Once upon a time I walked into a Blockbuster Video and picked up one of the three John Woo movies they carried (Hard Boiled, A Better Tomorrow, and The Killer), having some experience with Asian cinema (I’d watched some Kurosawa in High School), I decided to go with the most accessible looking of the three, A Better Tomorrow. Thinking, “a family melodrama is a family melodrama.”

Little did I know. Little did I know.

I quickly owned copies of all three and watched them repeatedly. Then, I discovered “I Love,” and my life was over.

At this time, something wonderful happened, John Woo came to America! All I could see were bigger budgets, bigger explosions, and bigger gunfights, if anyone could figure a way to have a guy shooting 3 guns at the same time, it was Woo.

Then, something less than wonderful happened. I watched his American films. How the hell do you go from “Hard Boiled,” to “Hard Target?” From there, my worst nightmare began to unfold. Could my favorite action director really… suck?

Well, I won’t say yes, I won’t say no. What I will say is, “Hard Target,” “Broken Arrow,” “Face/Off,” “Mi:2,” “Paycheck,” and “Windtalkers.”

Something was wrong. He hadn’t grown. He wasn’t doing anything new, different, or exciting. He was spinning his wheels and basically parodying himself.

It was with that in mind that I sat down to watch “Red Cliff.”


How was it?

It was good, really good.

This movie is EPIC. It is epic in scope, epic in story, epic in visual style. Everything about it is big. I am a fan of epic films. “Lawrence of Arabia” is possibly my favorite movie of all time. This isn’t “Lawrence,” but it definitely took some notes.

It is the story of the Battle of Red Cliffs, one of the most important moments in Chinese history. Now, it is hard to follow at times. I admit that has more to do with my total ignorance of Chinese history. These are legendary figures, and I figure most Chinese people have some frame of reference for.

Basically, it is the attempt of The Han Dynasty to take over the southlands of China and gain control of the territory controlled by warlords and unify the country. In addition to being vastly outnumbered, the southerners have to contend with years old feuding between their factions. The only advantage they have is superior strategy, and a more versatile group of warriors.

This is as simple a synopsis as I can provide. The story is very involved and to attempt any further summary would only add confusion.

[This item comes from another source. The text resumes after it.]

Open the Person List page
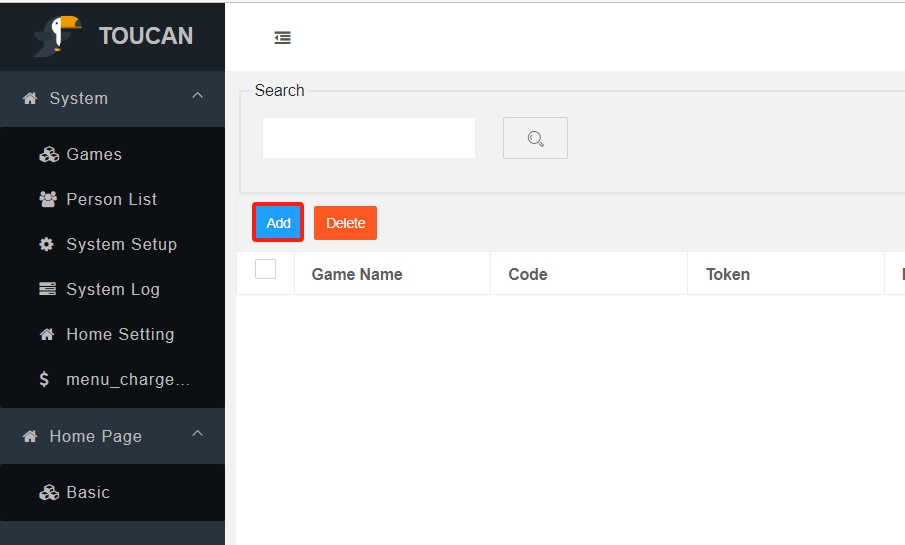 click(x=111, y=200)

What I will say is, this is a very good movie. Yes, the old John Woo conventions are there. There are doves (thankfully they are not fire, bullet, and explosion proof this time), slow motion, and repetition of shots. But the overall production is so much bigger, more expansive, and more advanced than anything he has done before.

John Woo has grown up. The visuals are stunning. The camera work is complex, and moving. The character development is subtle and effective.

This is the John Woo I always knew was out there.

In the past what has really made Woo stand out was the complex relationships between his characters. In “The Killer,” it’s the camaraderie between the cop and the professional killer, in “Hard Boiled,” it’s the interplay between the deep undercover cop and the hard boiled detective obsessed with his capture, and in “A Better Tomorrow,” it’s a man trying to help a younger brother who hates and doesn’t trust him,

“Red Cliff” focuses on a group of warlords (two in particular) who form a team and use their cunning and intellect to take on a much larger army. The development of these relationships make the film.

The interactions between Zho Yu (Tony Leung), San Quan (Chang Chen) are particularly strong. Both men are powerful charismatic leaders, both men are extremely intelligent and cunning, and both men realize the strengths brought to the table by the other.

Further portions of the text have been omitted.